Sending an oversized payload to the AI API is never free — even when the provider rejects it. The request consumes a full network round-trip, counts toward rate limit quotas on some configurations, and surfaces to the user as a generic 500 error rather than an actionable message. CWE-770 and CWE-400 both apply: unguarded resource allocation with no application-side limit check. NIST AI RMF MANAGE 1.3 requires predictable failure modes; a silent hard crash on context overflow is the opposite. A pre-flight guard converts this crash into a recoverable, user-friendly state.
High because without a pre-flight guard, context overflow errors surface as generic failures — burning rate limit quota and giving users no actionable recovery information.
Add a synchronous token check before every AI call that returns a structured 422 response when the payload would exceed the model's limit. Reserve headroom for the expected response length.
// src/app/api/chat/route.ts
const RESPONSE_RESERVE = 1000;
const totalTokens = countMessageTokens([
{ role: "system", content: systemPrompt },
...boundedMessages,
], model);
if (totalTokens > MODEL_CONFIG[model].contextWindow - RESPONSE_RESERVE) {
return Response.json(
{ error: "Conversation is too long.

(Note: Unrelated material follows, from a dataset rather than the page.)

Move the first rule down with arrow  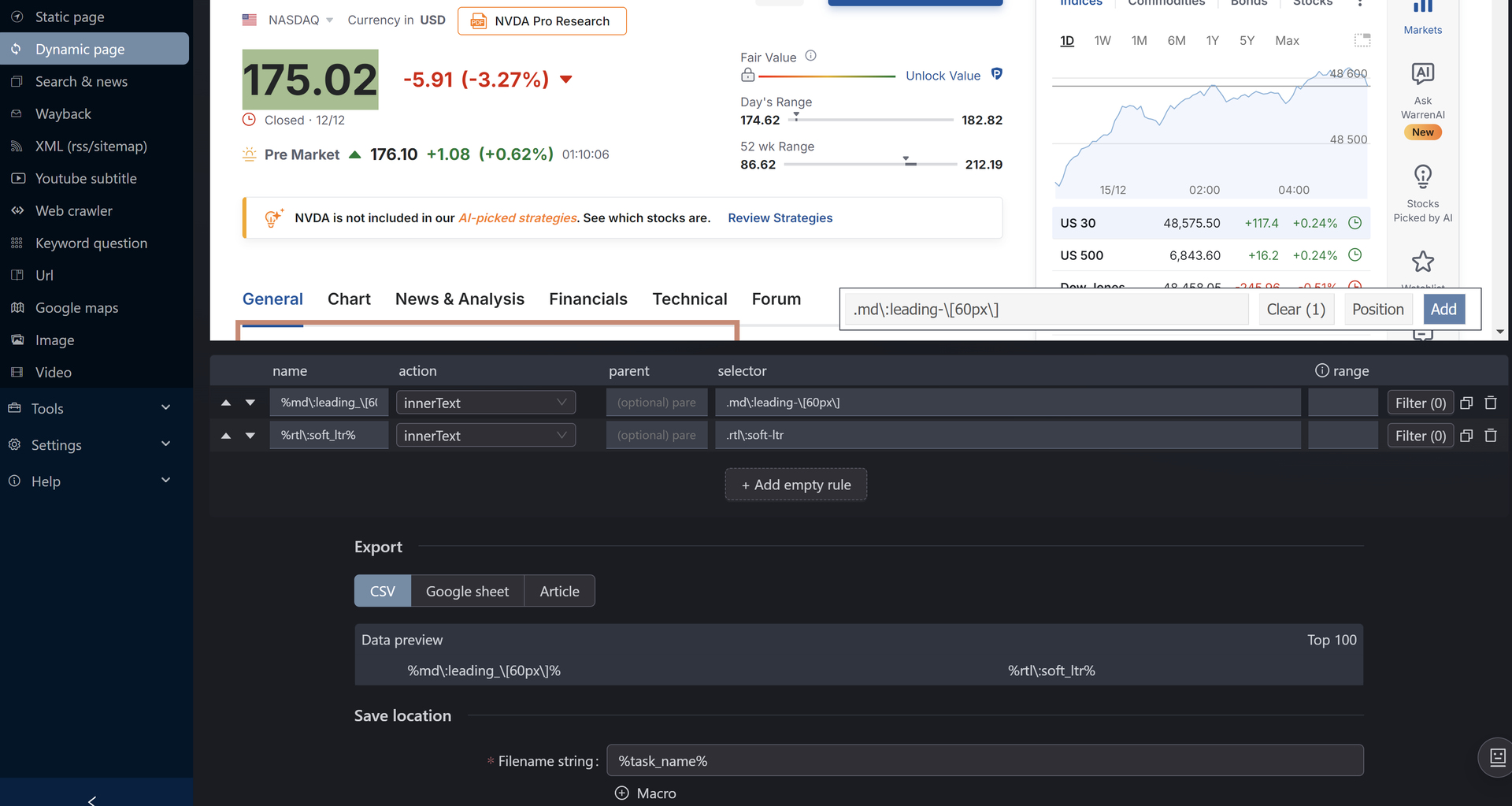pos(250,403)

Please start a new chat to continue." },
{ status: 422 }
);
}
Verify by constructing a payload that exceeds the limit and confirming the UI displays the specific error rather than a generic failure screen.

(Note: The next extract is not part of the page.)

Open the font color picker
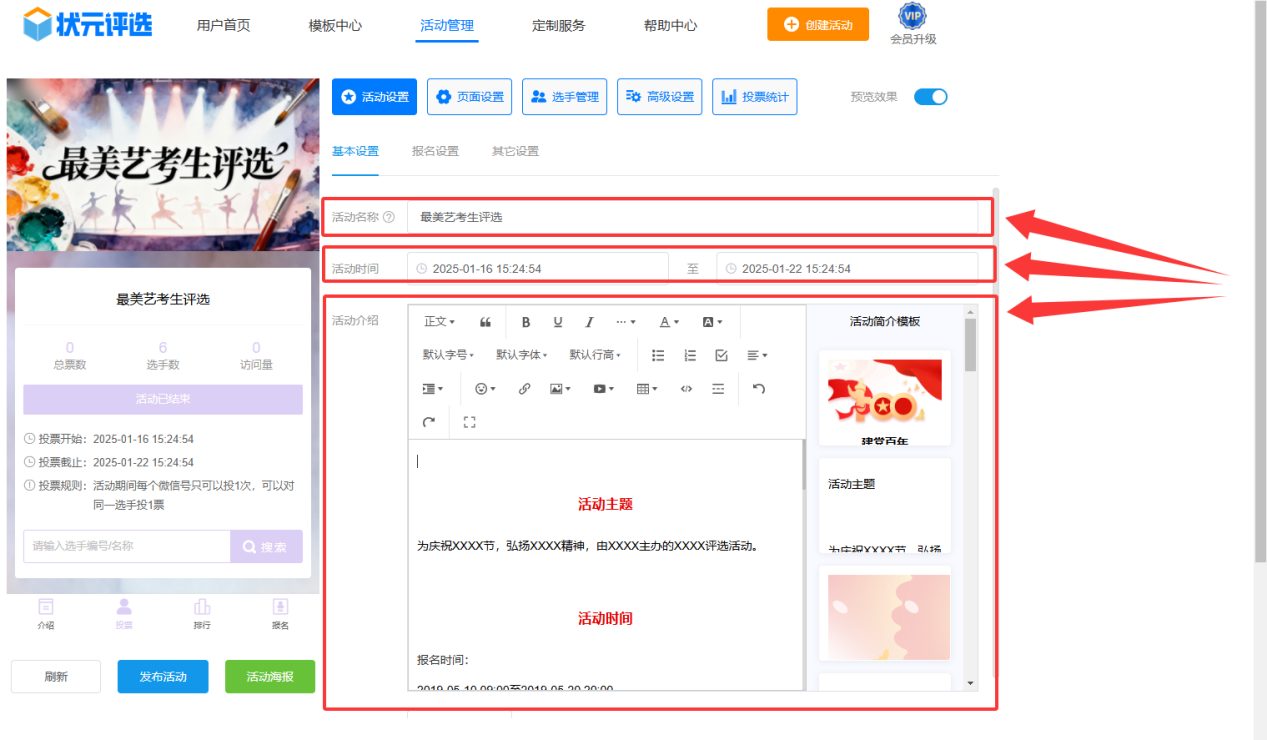Screen dimensions: 1267x740 [664, 322]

ID: ai-token-optimization.context-management.token-counting-before-call
Severity: high
What to look for: Look specifically for a pre-flight guard before the AI API call. This is distinct from post-call usage logging. Patterns to find: a conditional that throws or returns an error before calling the provider if token count exceeds a threshold; or auto-truncation logic that runs synchronously before the call. Also check error handling — is a context_length_exceeded or 400 error caught and surfaced as a user-friendly message, or does it propagate as a generic 500? Count all instances found and enumerate each.
Pass criteria: The code prevents the API call if estimated tokens exceed the model's limit and returns a user-friendly error (e.g., "Your conversation is too long — please start a new chat"), OR the auto-truncation from the history check (previous check) makes this guard redundant by construction. At least 1 implementation must be confirmed.

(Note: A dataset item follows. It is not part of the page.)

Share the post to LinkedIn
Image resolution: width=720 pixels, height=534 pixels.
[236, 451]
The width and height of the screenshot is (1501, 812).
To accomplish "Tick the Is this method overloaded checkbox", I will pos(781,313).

Fail criteria: The code makes the API call unconditionally and allows the provider to throw a 400 context_length_exceeded error, which either crashes the route handler or surfaces as a generic error in the UI.
Skip (N/A) when: No AI API integration is detected.
Signal: No AI SDK dependencies in package.json.
Detail on fail: "No pre-flight token guard — context_length_exceeded errors will surface as generic 500s"
Remediation: API calls that fail due to length still consume network round-trip time and count toward rate limit quotas in some configurations. More importantly, the user gets a useless error.
Add a guard that fires before the API call:
// src/app/api/chat/route.ts
const RESPONSE_RESERVE = 1000; // tokens reserved for the response
const totalTokens = countMessageTokens([
{ role: "system", content: systemPrompt },
...boundedMessages,
], model);
if (totalTokens > MODEL_CONTEXT_LIMITS[model] - RESPONSE_RESERVE) {
return Response.json(
{ error: "Conversation is too long. Please start a new chat to continue." },
{ status: 422 }
);
}
// safe to proceed
const result = await streamText({ model: openai(model), messages: boundedMessages });
Verify by constructing a payload that exceeds the limit and confirming the UI displays the specific error message rather than a generic failure.